I am a little bit familiar with quantile regression but I was wondering what is the difference between parametric quantile vs non-parametric quantile. Also, the "rq" function is R is based on parametric version or nonparametric version?

  • $\begingroup$ I've never heard of 'parametric' QR. QR is always discussed as a robust, distribution-free, nonparametric modeling method. Would you supply a reference? Hyndman has a good suggestion for implementing QR in this paper, Probabilistic time series forecasting with boosted additive models: an application to smart meter data ... robjhyndman.com/papers/sig-alternate.pdf $\endgroup$ – Mike Hunter Nov 22 '17 at 14:51
  • $\begingroup$ @ DJohnson, Hi, thanks for the reply. If you check "package ‘quantreg in R" they prepared the package for Description Estimation and inference methods for models of conditional quantiles: "Linear and nonlinear parametric and non-parametric". I know that the nonparametric quantile regressions are local constant or smoothing spline. $\endgroup$ – shad Nov 22 '17 at 19:16
  • $\begingroup$ I'd want to hear your definition of nonparametric before commenting. The word has been debased and stretched over decades to the point of becoming fairly useless at best. Often "parametric" just seems to mean "assuming a conditional normal distribution" where "assuming" means "working best under". But quantile regression is focused on parameter estimation. It's likely to be robust in any default flavour of estimating conditional medians; when estimating extreme quantiles, however, it's as likely as anything else to be sensitive to wild observations. $\endgroup$ – Nick Cox Nov 23 '17 at 15:59
  • $\begingroup$ I can't comment on R functions I haven't used or read about: what they say about themselves should be consistent with their own authors' definitions of nonparametric. If any method is centred on estimating parameters, it's hard to see that "nonparametric" is a helpful label, but nothing much hinges on what it's called. It's what it does that is crucial. $\endgroup$ – Nick Cox Nov 23 '17 at 16:02

I think in the context of Koenker's quantreg package, he meant non parametric for non parametric regression, which means the form of covariates is not fixed. Rq assumes a linear form so it's not non parametric. On the other hand, rqss uses a penalized approach so is non parametric in that sense.

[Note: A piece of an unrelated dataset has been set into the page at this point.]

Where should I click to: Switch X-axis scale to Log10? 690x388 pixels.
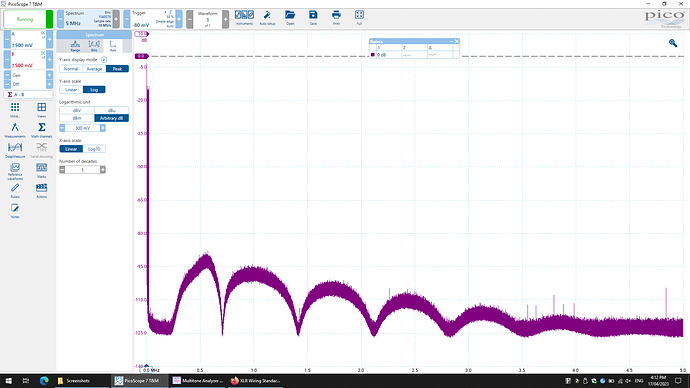click(94, 149)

To note, you can also say non parametric when referring to a distribution of random variable as was pointed out in comments but here, due to regression framework, there are parameters to estimate making this a semi parametric, not non parametric.

To add, I've also came across some literature assuming some distribution e.g. Laplace, normal mixtures to force a likelihood inference. In that sense, these are fully parametric models like classical mean regression.